胆嚢疾患の発生率はやや上昇する。妊娠はわずかに肝機能,特に胆汁輸送に影響を与える。ルーチンの肝機能検査値は正常であるが,例外としてアルカリホスファターゼ値は第3トリメスターに次第に上昇し,満期には正常の2~3倍に達する場合がある;この上昇は肝機能障害というよりはむしろ胎盤でこの酵素が産生されることによる。
内分泌
妊娠は多くの内分泌腺の機能を変化させるが,これには,胎盤がホルモンを産生すること,さらに大部分のホルモンがタンパク質と結合した形で循環しており,妊娠中にタンパク質結合が増大することが一部関与している。

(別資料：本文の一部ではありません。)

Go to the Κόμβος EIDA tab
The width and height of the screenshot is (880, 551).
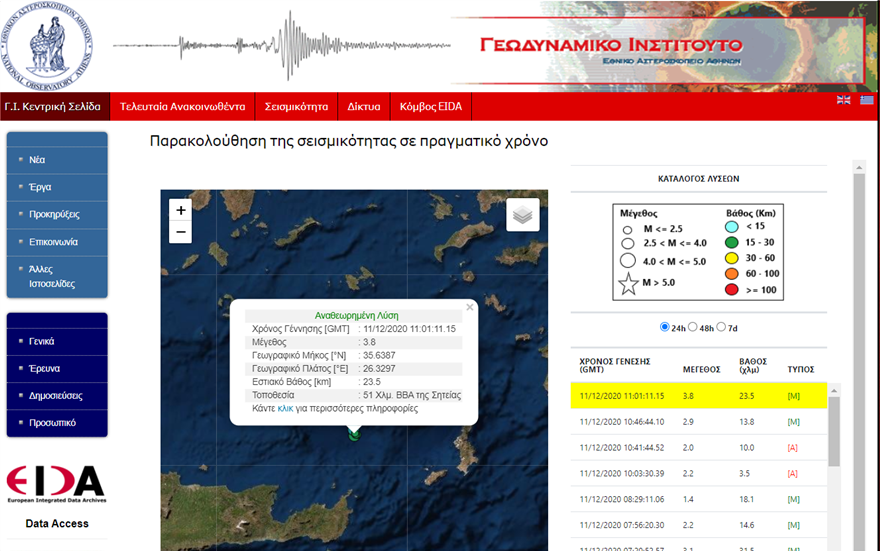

胎盤はホルモンの一種であるヒト絨毛性ゴナドトロピンβサブユニット(β-hCG)を産生し,卵胞刺激ホルモンおよび黄体形成ホルモンと同様に,黄体を維持することにより排卵を抑制する。卵巣はβ-hCGに刺激されることでエストロゲンおよびプロゲステロンを産生し続けるため,これらのホルモンの値は妊娠早期に上昇する。妊娠9~10週後には,胎盤自体が大量のエストロゲンとプロゲステロンを産生し,妊娠の維持を助ける。
胎盤は甲状腺を刺激するホルモン(甲状腺刺激ホルモンに類似)を産生し,甲状腺の過形成,血管増生および中等度の増大を引き起こす。エストロゲンは肝細胞を刺激し,甲状腺ホルモン結合タンパク質値の上昇を引き起こす;このため総サイロキシン値が上昇することがあるものの,遊離甲状腺ホルモン値は正常のままである。甲状腺ホルモンの作用は高まる傾向にあり,頻脈,動悸,過剰発汗,精神不安定を伴って,甲状腺機能亢進症に似ることがある。しかしながら,真の甲状腺機能亢進症は妊娠の0.08%のみに生じる。
胎盤は副腎皮質刺激ホルモン放出ホルモン(CRH)を産生し,これが母体の副腎皮質刺激ホルモン(ACTH)産生を刺激する。ACTH値の上昇によって副腎ホルモン値,特にアルドステロンおよびコルチゾールが上昇し,浮腫の一因となる。
コルチコステロイド産生の増加および胎盤のプロゲステロン産生の増加は,妊娠のストレスおよびおそらくはヒト胎盤性ラクトゲン値の上昇と同じく,インスリン抵抗性をもたらし,インスリン必要量を増大させる。さらに胎盤で産生されるインスリナーゼによりインスリン必要量が増大するため,妊娠糖尿病患者の多くで顕性の糖尿病が発生する。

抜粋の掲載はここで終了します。